● Given instruction
Copy out every line of the listing below, shifting each pair of coordinates by adding 90 to both numbers. Leave the pictures out.

● Material provided
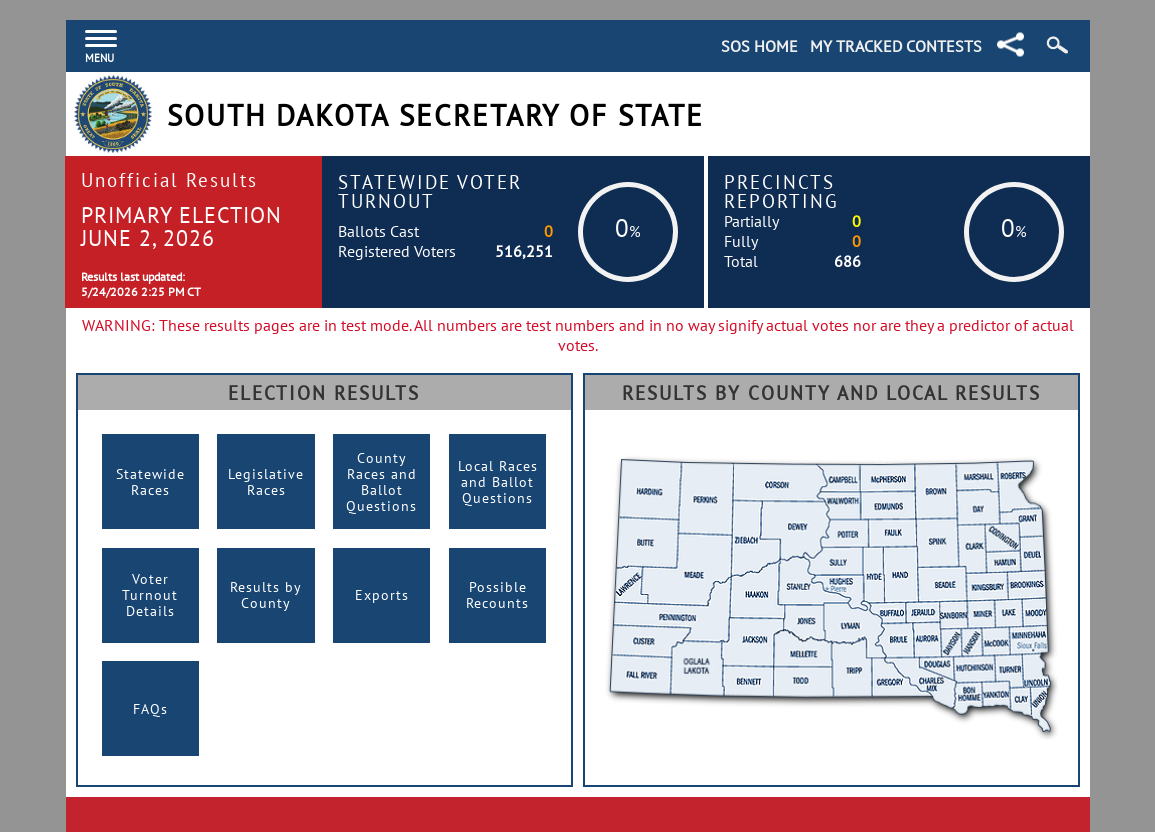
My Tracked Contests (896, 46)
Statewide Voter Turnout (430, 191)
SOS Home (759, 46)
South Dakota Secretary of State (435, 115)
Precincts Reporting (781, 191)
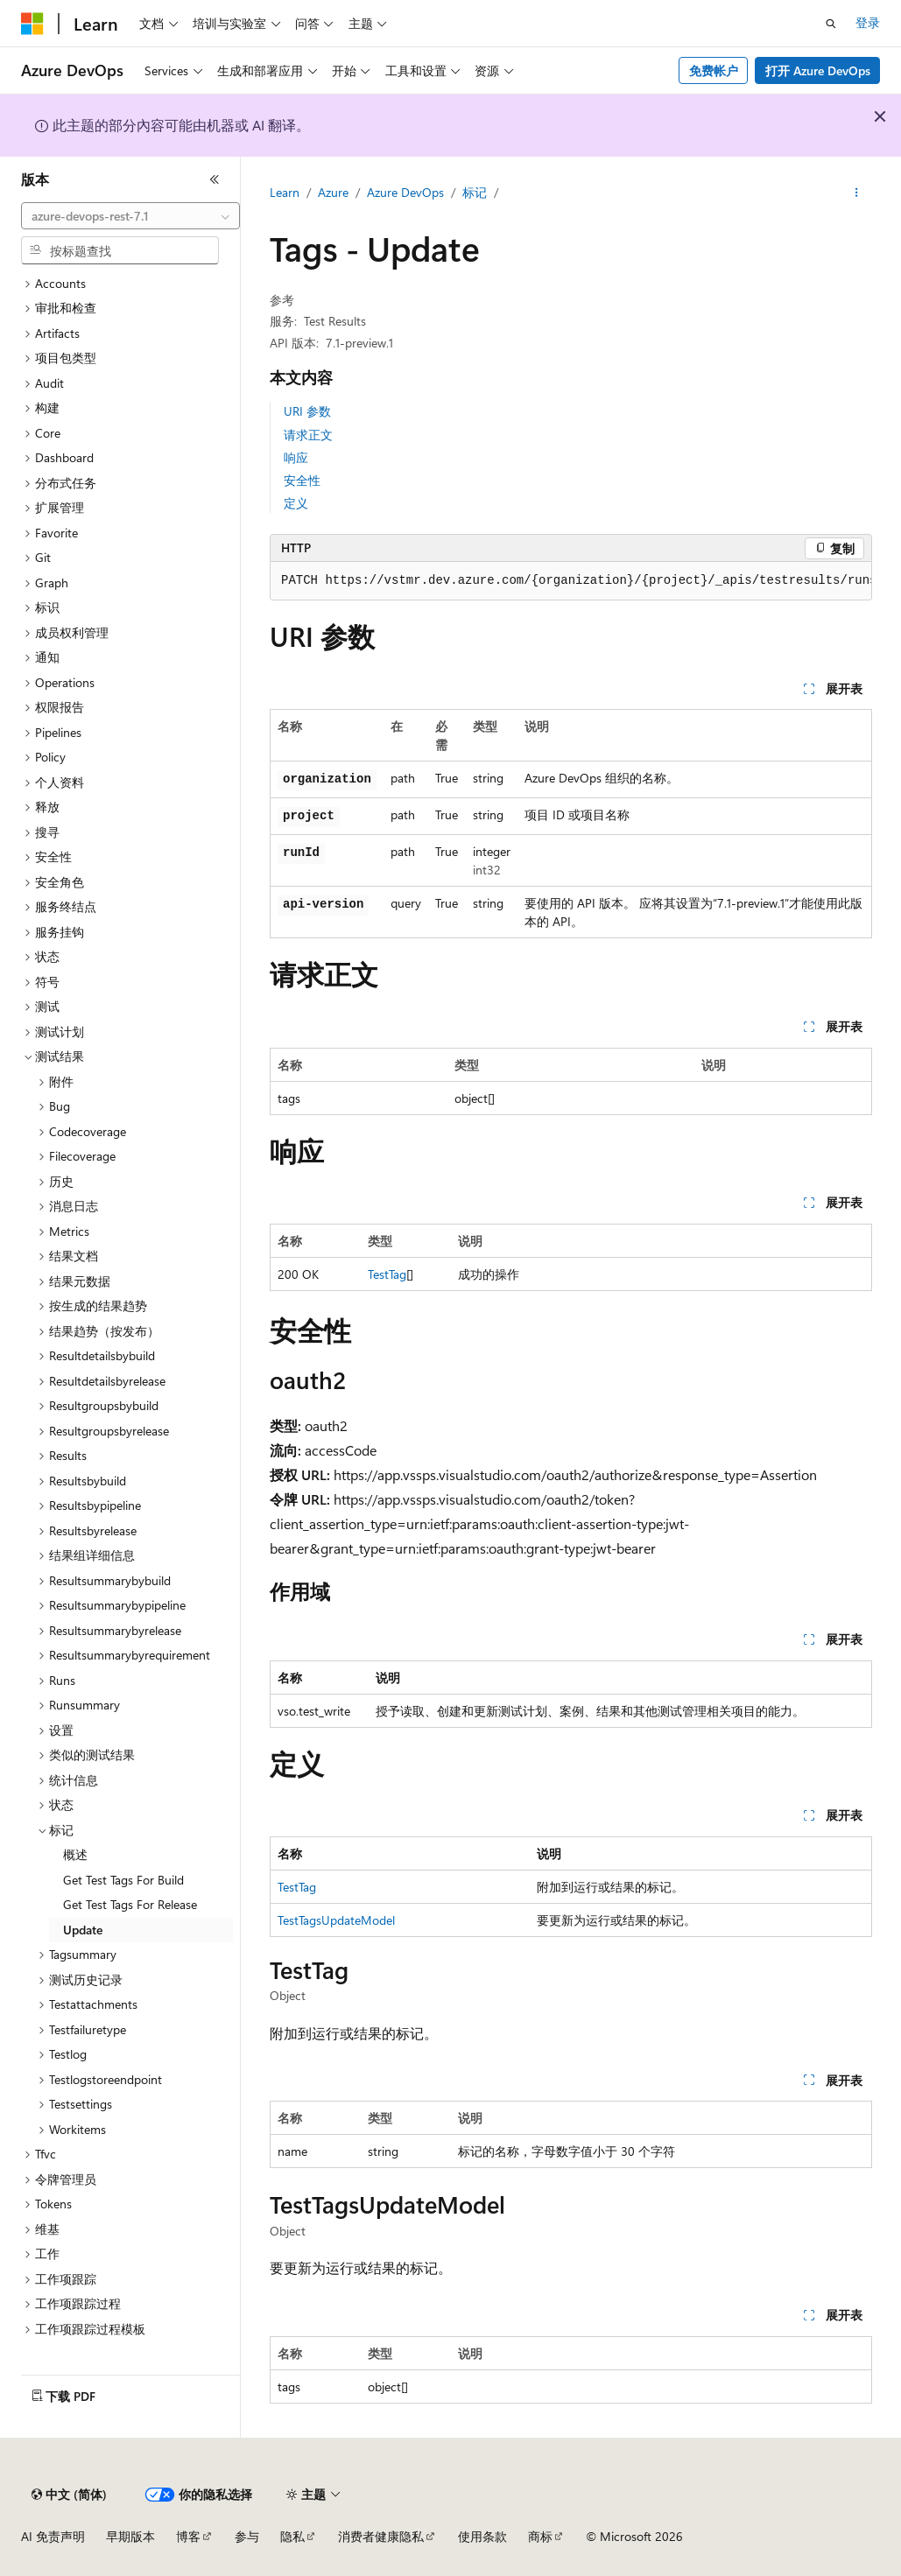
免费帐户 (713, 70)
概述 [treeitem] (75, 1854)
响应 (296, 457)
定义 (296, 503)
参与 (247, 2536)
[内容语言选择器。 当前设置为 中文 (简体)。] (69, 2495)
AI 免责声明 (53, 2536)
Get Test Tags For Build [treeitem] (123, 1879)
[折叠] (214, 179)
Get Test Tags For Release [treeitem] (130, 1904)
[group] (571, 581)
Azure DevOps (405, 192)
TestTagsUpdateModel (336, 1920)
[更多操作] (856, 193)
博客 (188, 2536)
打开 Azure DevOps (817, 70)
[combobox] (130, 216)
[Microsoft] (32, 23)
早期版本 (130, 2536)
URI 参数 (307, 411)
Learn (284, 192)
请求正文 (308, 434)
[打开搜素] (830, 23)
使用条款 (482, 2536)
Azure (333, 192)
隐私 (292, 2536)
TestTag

● Output below
My Tracked Contests (986, 136)
Statewide Voter Turnout (520, 281)
SOS Home (849, 136)
South Dakota Secretary of State (525, 205)
Precincts Reporting (871, 281)
免费帐户 (803, 160)
概述 [treeitem] (165, 1944)
响应 (386, 547)
定义 (386, 593)
参与 (337, 2626)
[内容语言选择器。 当前设置为 中文 (简体)。] (159, 2585)
AI 免责声明 (143, 2626)
Get Test Tags For Build [treeitem] (213, 1969)
[折叠] (304, 269)
Get Test Tags For Release [treeitem] (220, 1994)
[group] (661, 671)
Azure DevOps (495, 282)
TestTagsUpdateModel (426, 2010)
[更多操作] (946, 283)
博客 (278, 2626)
打开 Azure DevOps (907, 160)
[combobox] (220, 306)
[Microsoft] (122, 113)
早期版本 (220, 2626)
URI 参数 (397, 501)
Learn (374, 282)
请求正文 (398, 524)
[打开搜素] (920, 113)
使用条款 (572, 2626)
Azure (423, 282)
隐私 (382, 2626)
TestTag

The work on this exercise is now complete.